> _Brano da leggere_:
-- -- --

La giornata si presentava splendida contrariamente a quanto avveniva da giorni e come ha poi proseguito il giorno seguente; il cielo limpido e un caldo sole preannunciava una giornata favorevole.
Favorevole a svolgere quella giornata di protesta nei pressi della residenza che fu dei Papi e dei Re a Roma, oggi occupata da colui che a sua detta doveva essere il Presidente di tutti gli italiani in una Repubblica di cui non sappiamo più se è la 2°, la 3° o addirittura delle banane.
Si perché subito dopo il discorso d'insediamento, Egli come già tutti i Suoi predecessori si dimentica di esser lì a rappresentare tutto il popolo italiano; dimentica che Essi, i Presidenti, sono li al nostro servizio.
Avevamo preparato questa manifestazione da giorni, anzi da mesi; da quando ci eravamo resi conto che dopo dieci anni di indifferenza istituzionale, oramai non avremmo più ottenuto quella giustizia che noi, e tutti i cittadini si aspettano in un Paese libero, civile, democratico.
Così non è; in questo Paese la giustizia è una chimera, e la mala- giustizia si è istituzionalizzata.
E non siamo i soli ad averlo constatato.
Nel decimo anniversario della morte del nostro unico figlio deceduto in circostanze mai chiarite, né dalla magistratura militare, né da quella civile, causa probabile di quel "Segreto di Stato" usato e abusato in storie di caserme, e che incombe anche su questa morte avvenuta in Friuli il 9 giugno 1998 in compagnia di altri tre commilitoni, non essendo nell'arco di dieci anni riusciti a smuovere il muro di omertà e di depistaggi e mettere la parola fine su questa strage di giovani militari di leva obbligatori, nonostante le centinaia di appelli inviati ai maggiori esponenti della vita politica italiana, centinaia lettere ai mass-media per ottenere una "scrollata" su questa storia, decine di viaggi da Milano a Roma centro del "potere" non solo politico.
Stanchi e delusi in un Paese che non consideriamo più il "nostro", noi, genitori di questo soldato tradito dallo Stato, ignorato dalla "società civile" abbandonato anche da tutti quei "buonisti" che ogni giorno si mobilitano per tutte quelle cause lontane dalla nostra civiltà dal nostro costume, dalla nostra ideologia; abbiamo deciso, come atto di protesta di recarci ancora una volta a Roma presso la residenza del Capo dello Stato, per restituire se non nelle "sue proprie mani", almeno nelle mani di un "incaricato", quella Bandiera che impropriamente qualche vile aveva steso sulla bara di nostro figlio, forse nel tentativo di nascondere le vergogne celate al suo interno, avendo essi, i militari, gettato nella suddetta bara nostro figlio, dopo averlo spogliato totalmente, ancora totalmente nudo, sporco (di sangue e sabbia) e scomposto; alla stregua di un vero "cane rognoso".

-- -- --

> _Compiti da svolgere_:
- 1) Puoi riportare il passo del racconto della protesta che comincia con "Si perché subito" e termina con "libero, civile, democratico."?
- 2) Puoi portare avanti il racconto della protesta a partire dal punto in cui si ferma?
Le voci non hanno alcun ruolo in questo lavoro.

> _Voci_:

-- -- --

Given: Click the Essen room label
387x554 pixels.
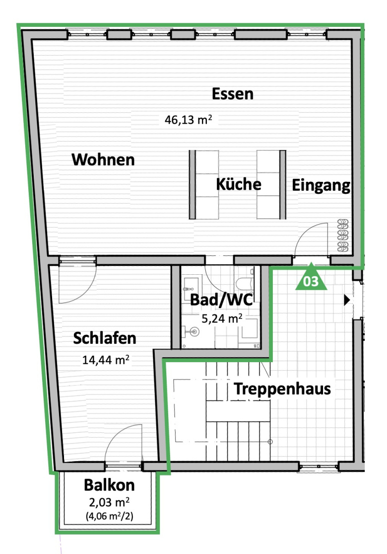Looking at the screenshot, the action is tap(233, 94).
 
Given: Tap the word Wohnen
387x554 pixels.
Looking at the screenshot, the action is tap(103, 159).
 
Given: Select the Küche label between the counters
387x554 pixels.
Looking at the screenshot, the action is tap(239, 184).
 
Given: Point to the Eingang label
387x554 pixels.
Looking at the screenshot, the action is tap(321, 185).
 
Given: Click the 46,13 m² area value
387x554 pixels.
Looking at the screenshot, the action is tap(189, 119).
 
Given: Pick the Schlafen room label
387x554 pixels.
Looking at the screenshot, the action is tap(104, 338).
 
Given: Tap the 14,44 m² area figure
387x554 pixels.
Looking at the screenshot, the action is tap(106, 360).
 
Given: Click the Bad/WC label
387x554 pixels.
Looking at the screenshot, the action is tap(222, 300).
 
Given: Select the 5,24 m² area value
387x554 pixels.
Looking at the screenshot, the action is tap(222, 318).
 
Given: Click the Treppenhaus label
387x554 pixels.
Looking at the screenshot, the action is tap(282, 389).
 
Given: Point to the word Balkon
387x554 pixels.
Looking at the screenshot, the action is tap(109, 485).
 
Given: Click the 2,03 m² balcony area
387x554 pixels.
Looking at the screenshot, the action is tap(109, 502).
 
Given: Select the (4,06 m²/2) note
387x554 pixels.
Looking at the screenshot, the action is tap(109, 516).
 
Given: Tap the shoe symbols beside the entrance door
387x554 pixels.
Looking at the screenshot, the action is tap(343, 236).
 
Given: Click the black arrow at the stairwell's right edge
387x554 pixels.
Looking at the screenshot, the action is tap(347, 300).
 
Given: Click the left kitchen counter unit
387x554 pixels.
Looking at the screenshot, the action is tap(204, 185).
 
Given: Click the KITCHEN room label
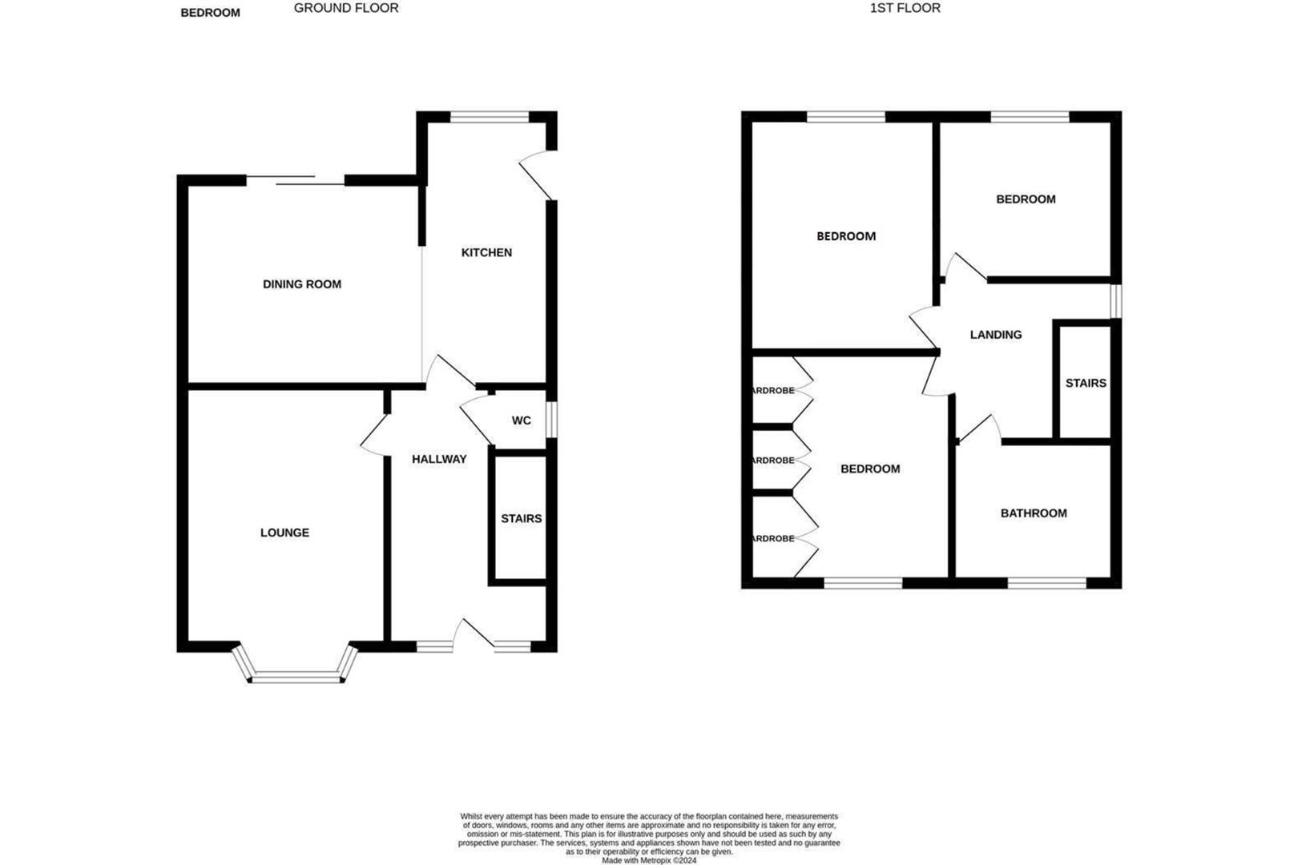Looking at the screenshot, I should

-- -- --

> _Soluzioni dei compiti_:
- 1)
Si perché subito dopo il discorso d'insediamento, Egli come già tutti i Suoi predecessori si dimentica di esser lì a rappresentare tutto il popolo italiano; dimentica che Essi, i Presidenti, sono li al nostro servizio.
Avevamo preparato questa manifestazione da giorni, anzi da mesi; da quando ci eravamo resi conto che dopo dieci anni di indifferenza istituzionale, oramai non avremmo più ottenuto quella giustizia che noi, e tutti i cittadini si aspettano in un Paese libero, civile, democratico.

- 2)
Ebbene la sorpresa nostra nel presentarci sul luogo pre-indicato dalla regolare "autorizzazione" rilasciata dalla Questura di Roma, scoprire che trattasi di un tratto della "salitella" di Via XXIV Maggio che porta al Quirinale e l'angolo di Via Mazzarino, tratto di strada, per chi non è romano, trovasi a circa 150/200 metri lontani dalla stessa piazza del Quirinale, celata agli occhi nostri e di chi dal Quirinale volesse "spiare" la nostra manifestazione, un tratto di strada priva del passaggio pedonale a noi necessario, quindi impediti di svolgere un normale volantinaggio per spiegare le ragioni della nostra presenza, un tratto completamente in salita (infatti viene definito quello del Quirinale, il Colle più alto) in cui le auto devono necessariamente accelerare per poter arrancare verso l'alto, fra rumore infernale è smog in eccesso, impedendoci in tal modo la possibilità di usare il megafono per spikerare le nostre ragioni.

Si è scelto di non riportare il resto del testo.